The analysis supported these results, revealing sequences from the Betim cluster within several clades of these lineages confirming the circulation of (B.1.1.28 and B.1.1.33 during the first wave of COVID-19 pandemics in the city (Figure 4). The spread of Betim sequences across the tree suggests multiple independent introductions occurred in the town. Further, eight clades majorly composed by Betim sequences were inferred with variable degrees of statistical support (median SH-aLRT = 82.75, range: 0–100), suggesting the occurrence of local transmission in the city after initial introduction events. In addition to these clusters, nine introductions supported by single sequences have also been detected.

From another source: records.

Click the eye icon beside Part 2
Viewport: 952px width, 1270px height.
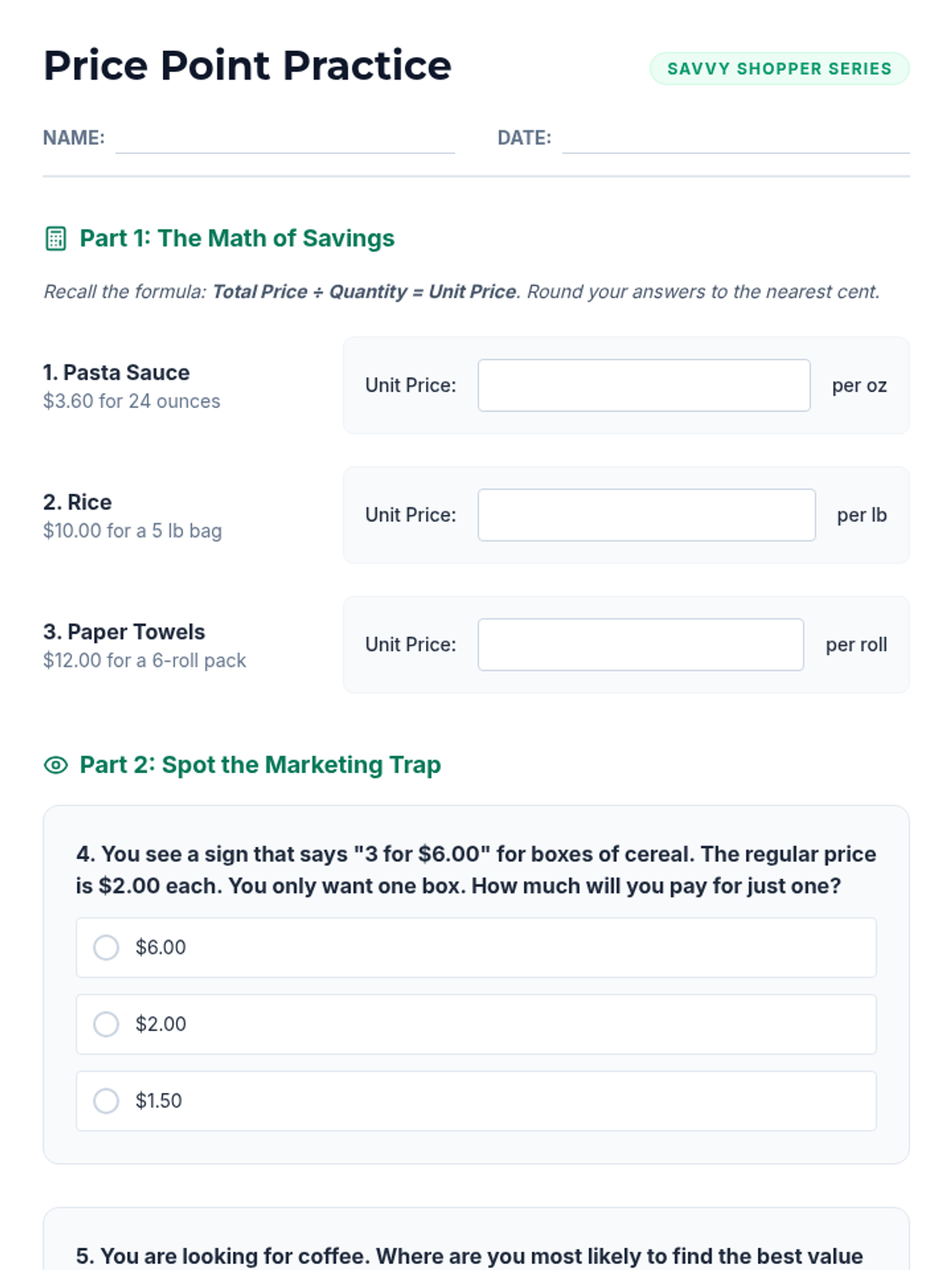pyautogui.click(x=56, y=765)
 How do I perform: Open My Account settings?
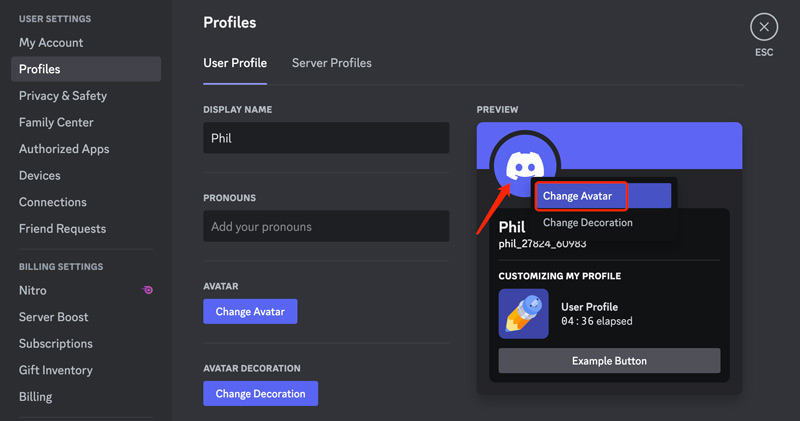coord(51,43)
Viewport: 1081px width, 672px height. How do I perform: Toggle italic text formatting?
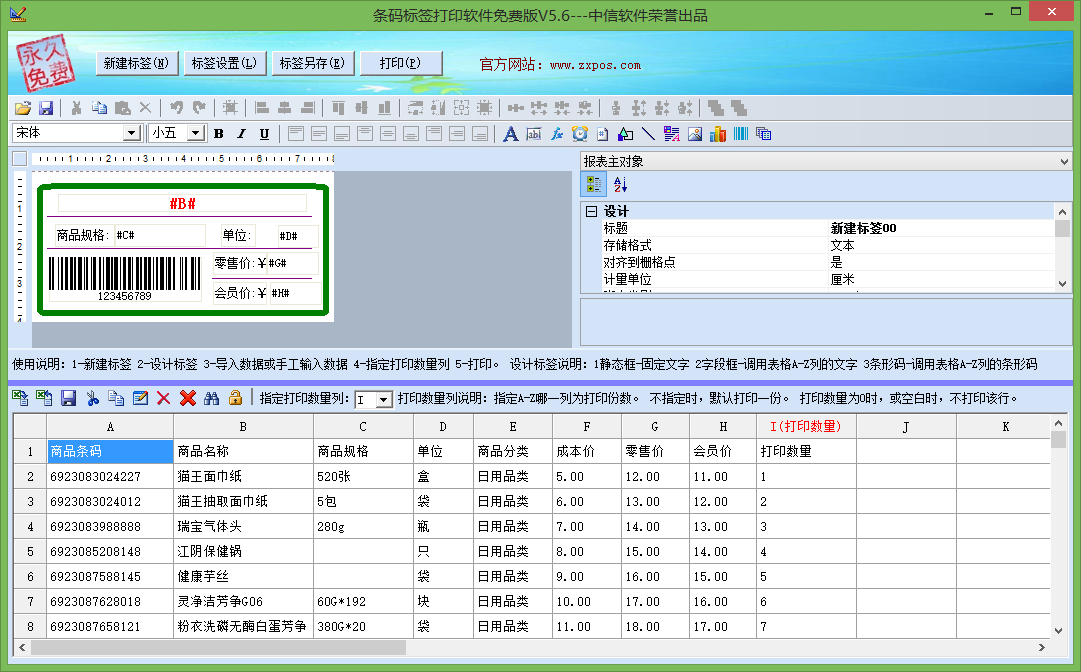point(241,134)
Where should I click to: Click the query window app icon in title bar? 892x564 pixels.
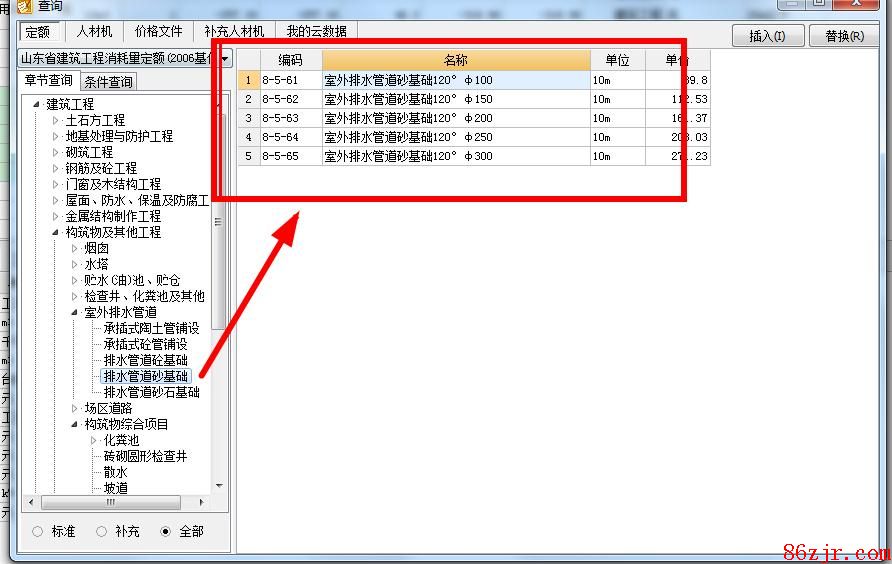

Most Betim sequences or clusters are closely related to sequences from Rio de Janeiro and São Paulo, two neighboring States connected by highways to Minas Gerais. To formally assess the dynamics of introduction and spread of SARS-CoV-2 in Betim, separated datasets for lineages B.1.1.28 and B.1.1.33 were evaluated. Regression between sampling times and genetic distances revealed both datasets had moderate temporal signal (B.1.1.28: R2 = 0.49; B.1.1.33: R2 = 0.58), justifying molecular clock analysis.

FIGURE 4

Phylogenetic characterization of SARS-CoV-2 genomes characterized in Betim. A maximum-likelihood tree was inferred on IQ-Tree under the GTR+F+I+G4 model with a comprehensive reference dataset, encompassing all Brazilian sequences plus one international sequence per country per week, from late 2019 to January 12 2021 (n = 3,814). The phylogeny depicted exhibits a subtree of 2,023 tips that harbors all relevant diversity considered for this study, mainly lineages B.1.1.28 (light salmon) and B.1.1.33 (light blue) where the novel genome sequences sparsely clustered. Tip shapes mark sequences characterized in this study. The scale bar indicates average nucleotide substitutions per site.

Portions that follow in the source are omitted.